Monday, May 26, 2008

Dragonlord

This post is written for me, forgive the lack of pizazz.
When I was very small, all I wanted was a Nintendo 64. My parents bought a family computer instead, with which I dominated Dark Forces 2, Red Alert, Tribes 2, Sim Copter and a variety of other semi-classics. But then games started requiring faster graphics and sturdier memory. Tie Fighter lagged. All I wanted was to seamlessly merge with the media I was consuming. Lag was my reality, but Dragonlord was my dream.

Dragonlord is my computer, I named him six years before he was built. He was assembled from pieces while I was in Europe and the manufacturer sent his monitor to the States. Six months of staring at my glowing, GTS 8800 powered, water-cooled fantasy followed. The monitor was eventually shipped over, and seized by customs. Another couple months. I went home for the summer, left him, decided to stay in the states and only collected him this may. (I still have yet to play a game on this damn computer).

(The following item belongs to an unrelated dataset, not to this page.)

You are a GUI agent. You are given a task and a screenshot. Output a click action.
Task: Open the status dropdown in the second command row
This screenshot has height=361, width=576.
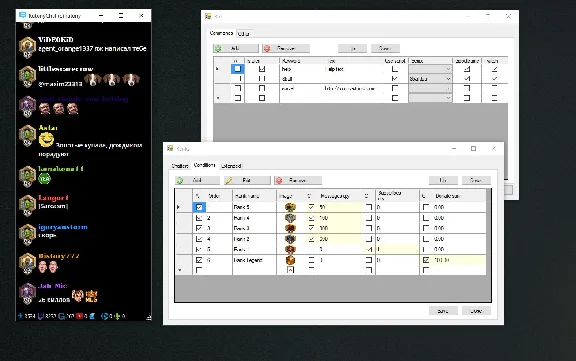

The story is actually pretty good if you're still with me. FedEx dropkicked my glorious machine, stripping every screw in the case and allowing everything to bounce around on its way across the Atlantic. I opened the package and despaired. Then I went to work.

All the pieces were structurally sound, the coolant hadn't leaked, all was well. I assembled it, he eventually turned on.... but no video output. Took another computer, swapped graphics cards, swapped power supplies, ended up swapping motherboards to find out that not only were both sticks of RAM toast, the motherboard was as well.

And now I sit here, Dragonlord complete with parts amputated from a lesser machine, and it appears that I have forgotten the administrative password.
I don't know the password. I have been struggling for 2 days to bring Dlord back to speed and now only a password holds me back. All I want to do is play AGE OF CONAN, all I have ever wanted to do was immerse myself in an alternate reality for awhile (after finals), but somehow I remain happily tethered to this reality.

I'll get the keys and open him up, it's just the ironic reality of reality that gets me sometimes.